◆ Supplied passage:
+-------+
Basic Data structures

User-defined types

Types as documentation

A value of a primitive type can be used to encode some specific data
Example: day = {0, 1, 2, 3, 4, 5, 6} C int
A type identifier carries an informal invariant
Example: An integer x is a valid day if $0 \le x \le 6$
Writing is_week_end: day -> bool informally means that integers between 0 and 6 are the only valid inputs for this function
Type annotation often serve as code documentation
Type annotations have no impact on program execution, i.e. they are static.



In [2]:

    
type color = int;;
let red: color = 0;;
let white: color = 1;;
let blue: color = 2;;









    Out[2]:




type color = int







    Out[2]:




val red : color = 0







    Out[2]:




val white : color = 1







    Out[2]:




val blue : color = 2



In [11]:

    
type positive = int;;

let abs (x: int) = (if x<0 then -x else x: positive);;

let abs' (x: int): positive = if x<0 then -x else x;;









    Out[11]:




type positive = int







    Out[11]:




val abs : int -> positive = <fun>







    Out[11]:




val abs' : int -> positive = <fun>

Syntax to declare a type

type some_type_identifier = some_type;;
some_type_identifier is a synonym or abbreviation for some_type
A type identifer must start with a lowercase letter

Syntax to annotate with a type

To annotate an identifier with a type: let x: some_type = some_expression;;
To annotate a function argument with a type: let f (x: some_type) = some_expression;;
To constrain the return type of a function: let f x: some_type = some_expression;;
To constrain the type of an expression: let f x = (some_expression: some_type);;

Type annotations in the machine

Let type t = int and x be a value of type t, then x is also of type int
Hence, a value of type t is represented as a value of type int in the machine
It is perfectly okay to redefine a type with some other type
Pitfalls: In REPL, be careful with unintended hiding of type identifiers. The error messages may be hard to understand.
+-------+
◆ Provided information:

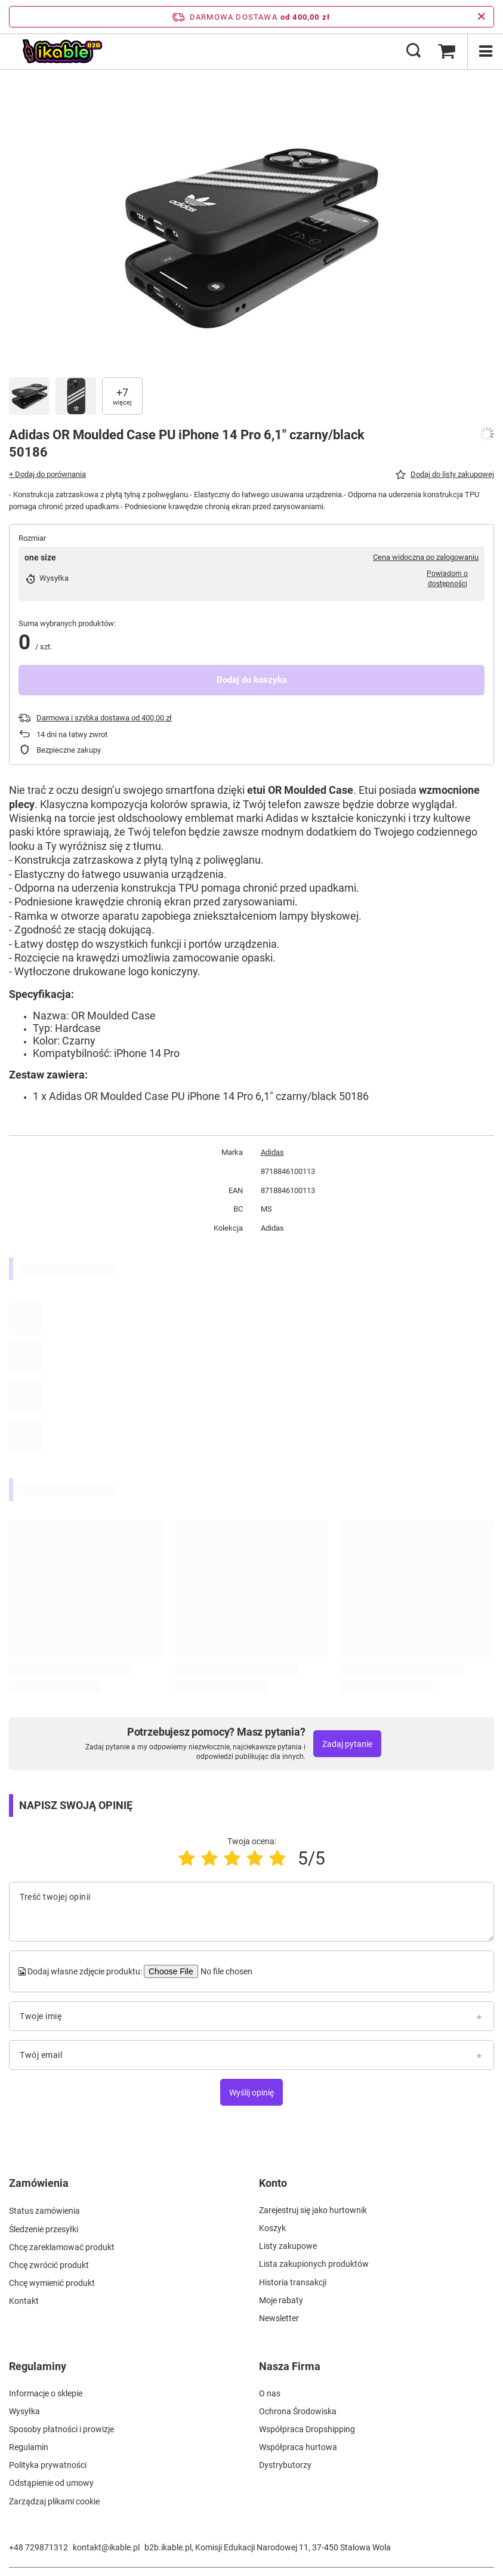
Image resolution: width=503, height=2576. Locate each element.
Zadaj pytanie (347, 1744)
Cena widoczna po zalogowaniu (426, 557)
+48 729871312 (38, 2547)
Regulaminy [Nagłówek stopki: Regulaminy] (37, 2366)
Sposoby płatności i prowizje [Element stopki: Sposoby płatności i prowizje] (61, 2429)
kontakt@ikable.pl (106, 2547)
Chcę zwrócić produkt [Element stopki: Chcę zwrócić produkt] (49, 2264)
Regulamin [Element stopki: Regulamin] (28, 2447)
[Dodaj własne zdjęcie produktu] (225, 1971)
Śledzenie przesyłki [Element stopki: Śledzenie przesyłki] (43, 2228)
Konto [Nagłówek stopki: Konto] (273, 2183)
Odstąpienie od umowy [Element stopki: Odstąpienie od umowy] (51, 2483)
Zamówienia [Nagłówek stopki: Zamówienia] (39, 2183)
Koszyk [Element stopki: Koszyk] (272, 2228)
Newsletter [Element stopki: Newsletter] (279, 2318)
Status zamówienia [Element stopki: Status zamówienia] (44, 2210)
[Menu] (485, 51)
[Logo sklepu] (62, 51)
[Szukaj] (413, 51)
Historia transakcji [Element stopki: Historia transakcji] (292, 2282)
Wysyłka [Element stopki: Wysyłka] (24, 2411)
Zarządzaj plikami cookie (54, 2501)
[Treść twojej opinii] (251, 1912)
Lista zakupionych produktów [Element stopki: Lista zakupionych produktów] (314, 2264)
+-------+
◆ Exercise set:
1) Translate this sentence from the notes on basic data structures into French: "Type annotations have no impact on program execution, i.e. they are static."
2) According to the notes on basic data structures, what kind of character must a type identifier start with?

◆ Solutions for each task:
1) Les annotations de type n'ont aucun effet sur l'exécution du programme, c'est-à-dire qu'elles sont statiques.

2) A lowercase letter.